____ SUPPLIED MATERIAL

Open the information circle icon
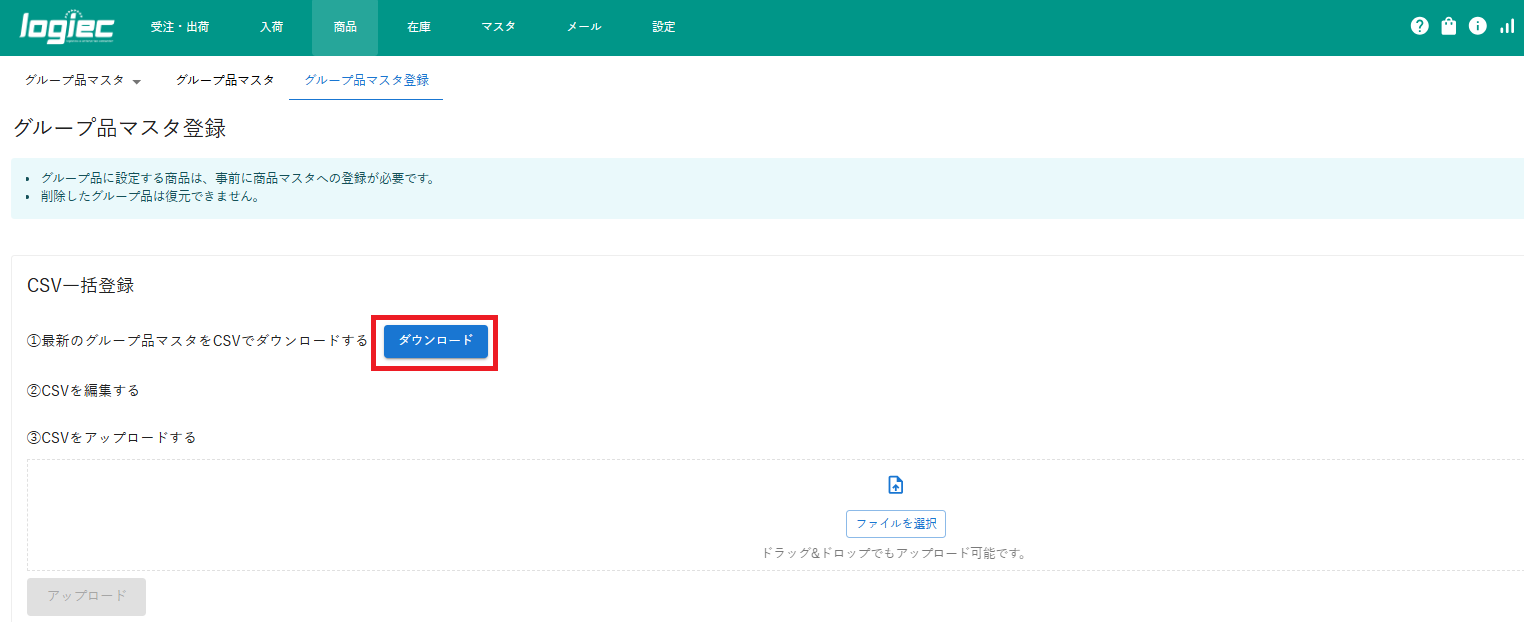This screenshot has height=622, width=1524. tap(1477, 27)
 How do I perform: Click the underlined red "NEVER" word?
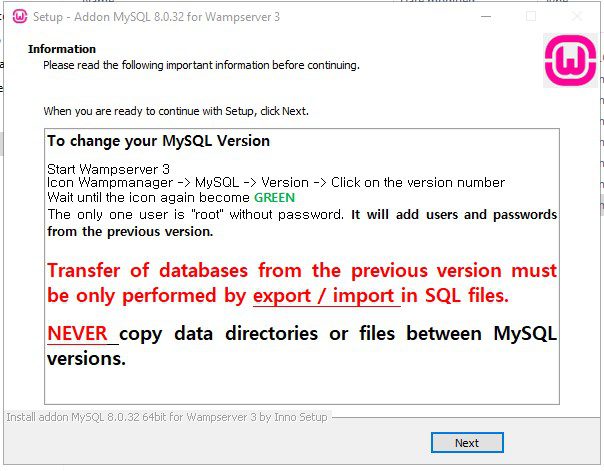[82, 333]
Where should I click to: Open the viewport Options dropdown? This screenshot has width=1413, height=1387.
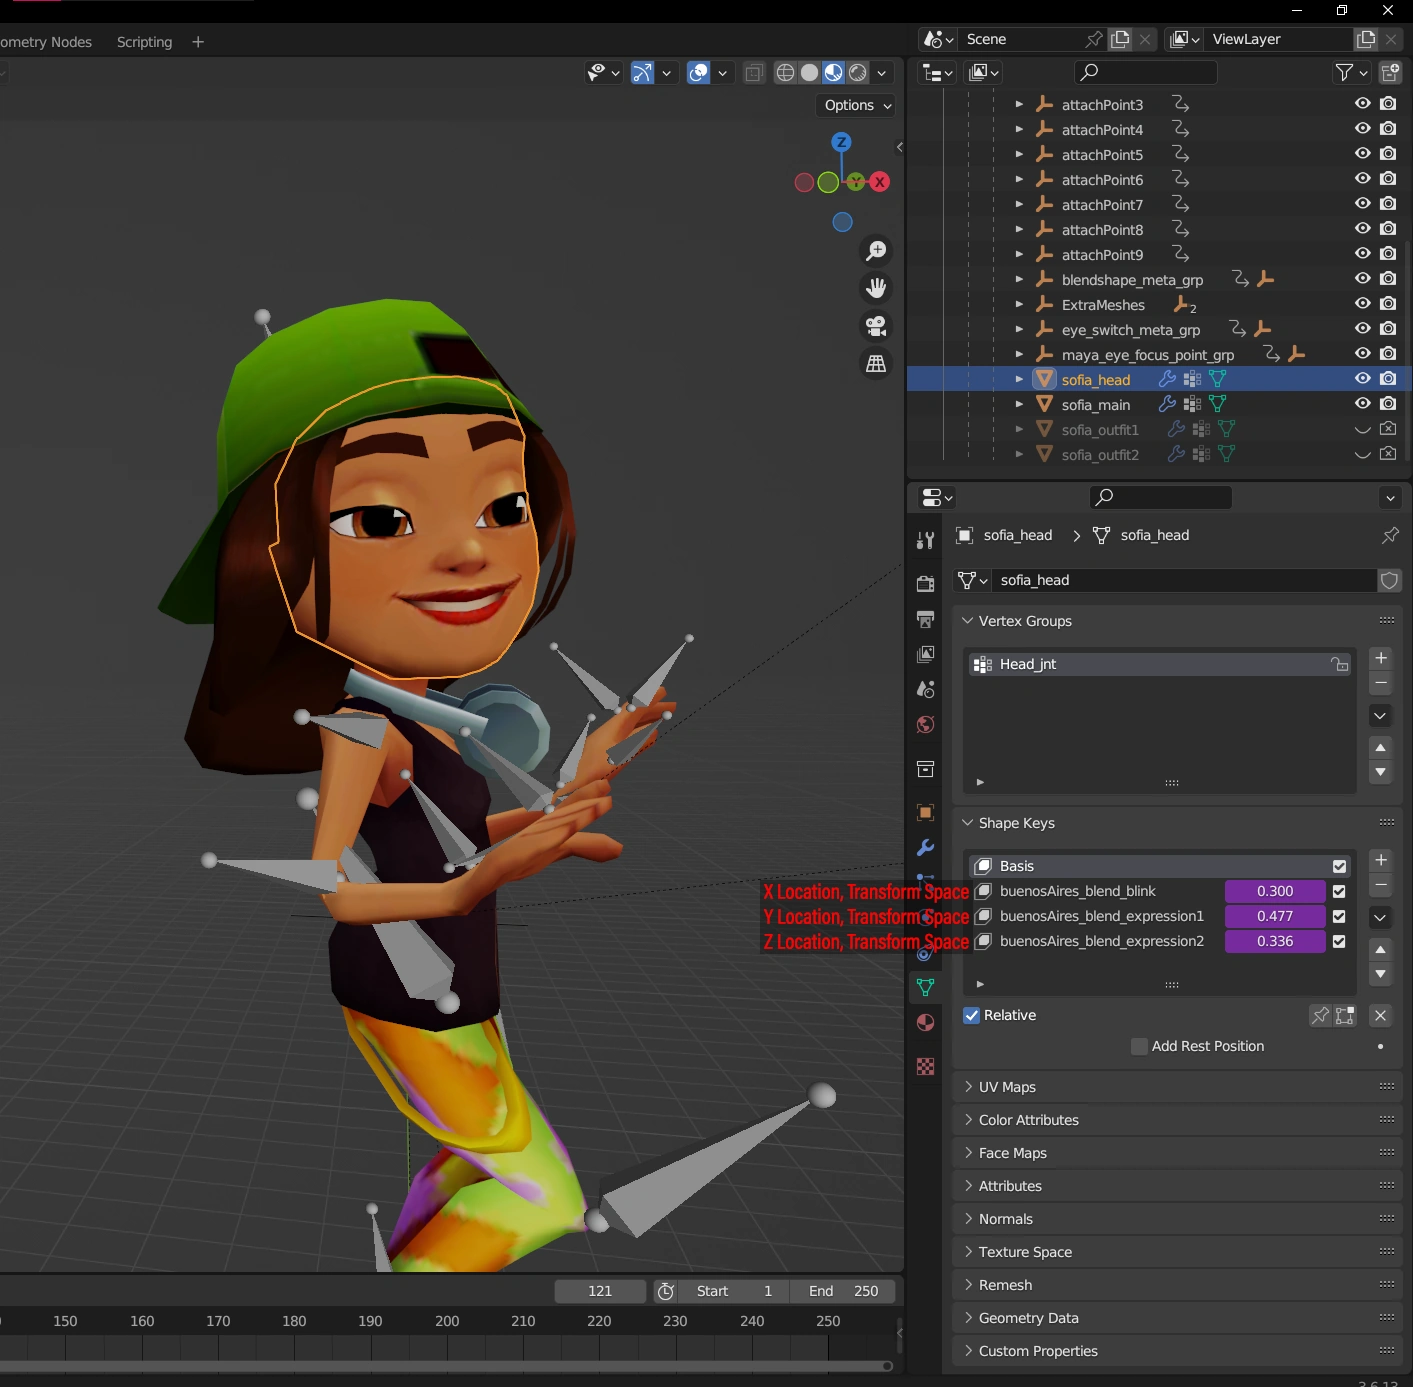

________

Please retype every record exactly, leaving the pictures out.

### RESPONSE AREA
Open the information circle icon
This screenshot has height=622, width=1524. tap(1477, 27)
 How do I perform: Click the underlined red "NEVER" word?
[82, 333]
Where should I click to: Open the viewport Options dropdown? This screenshot has width=1413, height=1387.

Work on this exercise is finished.